TRAVAIL DEMANDÉ
Relevez tous les noms de lieux cités dans l'extrait sur les gendarmes du Sahara, sans compter l'expression « image d'Épinal ».

----- EXTRAIT DU TEXTE

LES GENDARMES DU SAHARA
D’El-Goléa, ils partent chaque année faire le tour de la terre sans quitter leur monde de sables. À la rapidité de leur intervention, des hommes doivent de n’avoir pas connu une mort atroce : la mort de soif et de faim.
Le plus souvent, on imagine le Sahara comme une immense mer de sables et de dunes. El-Goléa répondrait assez bien à cette image d’Épinal. Située au bord du Grand Erg Occidental, cette ville mérite le surnom de « Citadelle des sables ».

----------
----- INFORMATIONS FOURNIES

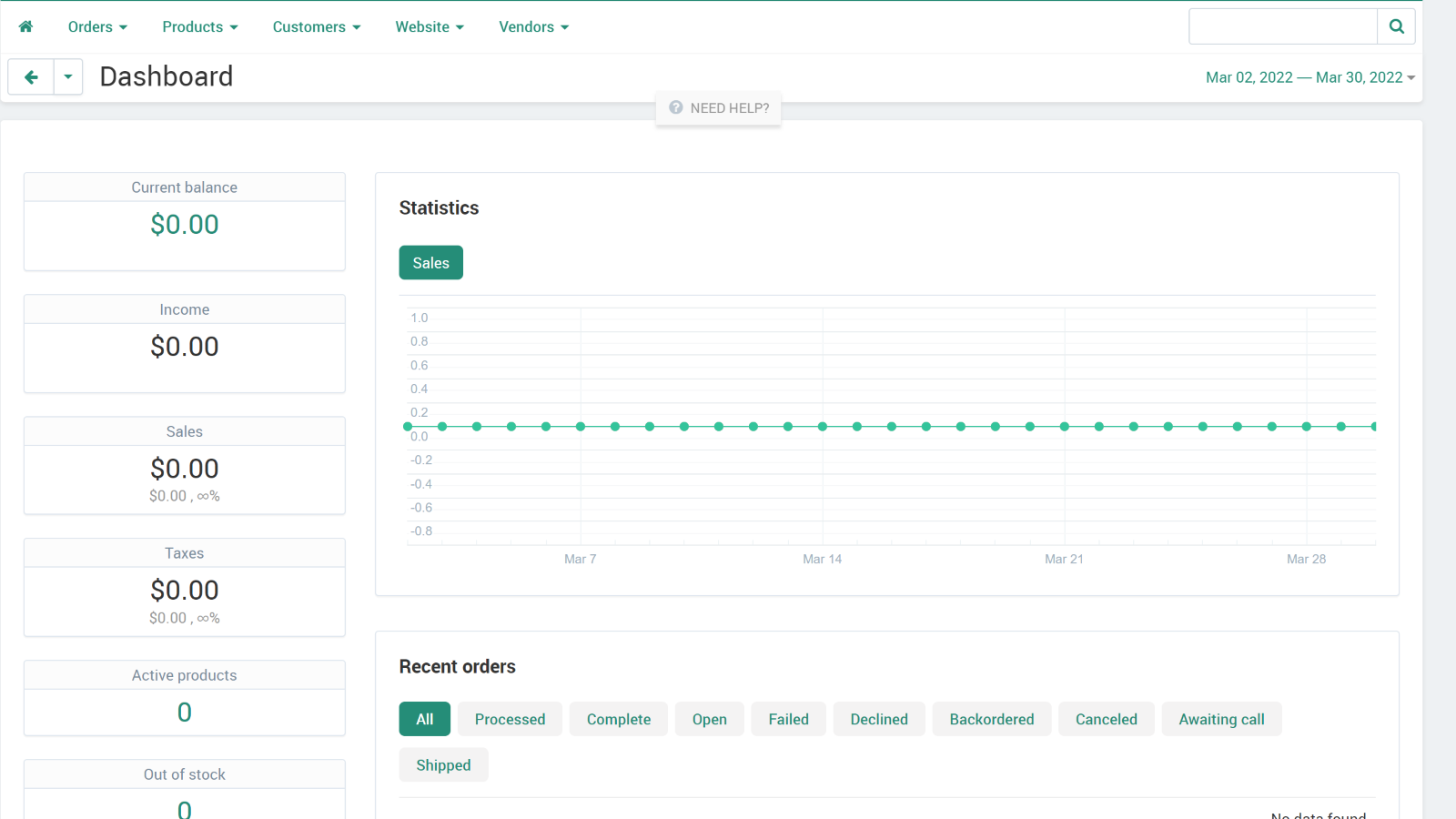
Task: Select the Sales statistics tab
Action: coord(431,263)
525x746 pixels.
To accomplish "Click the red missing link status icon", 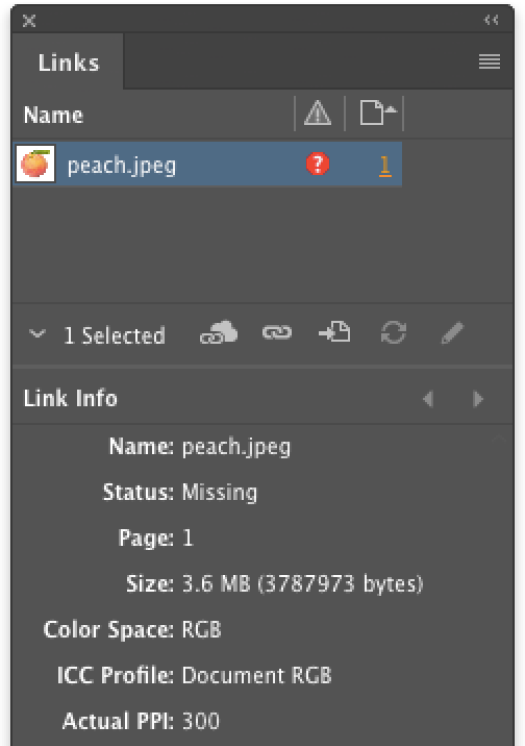I will point(317,164).
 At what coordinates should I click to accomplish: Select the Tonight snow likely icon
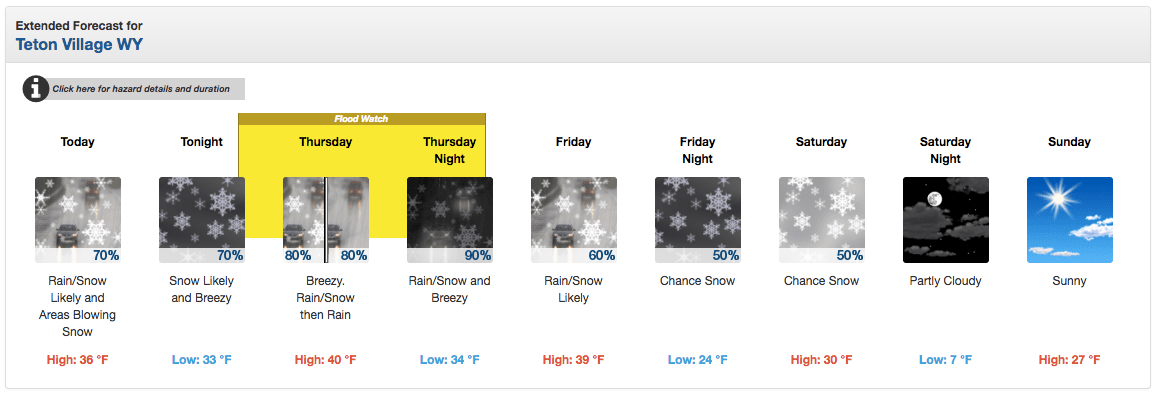pos(201,220)
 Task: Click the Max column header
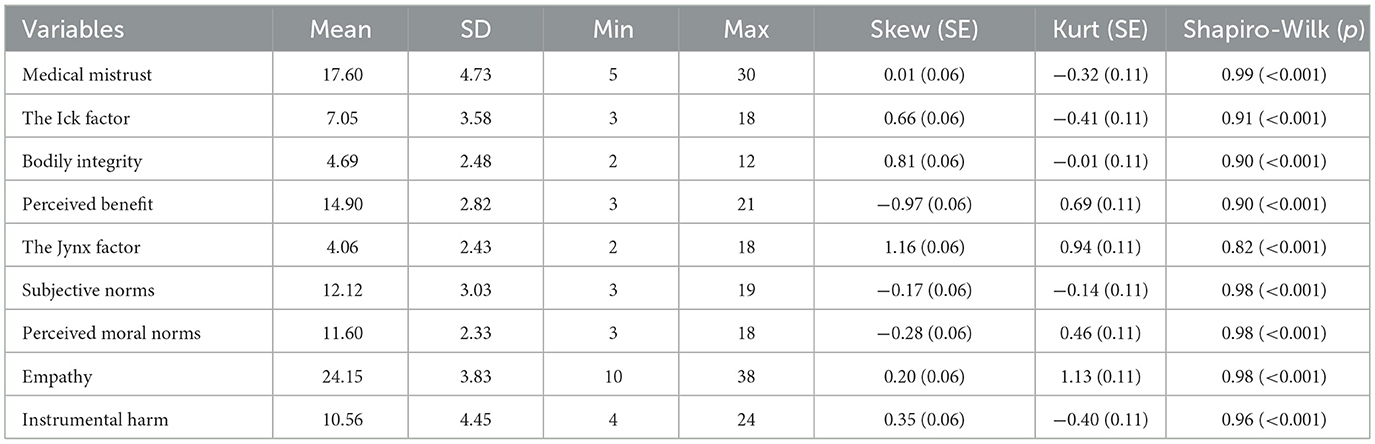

----------

RÉSULTAT FINAL
- Sahara
- El-Goléa
- Grand Erg Occidental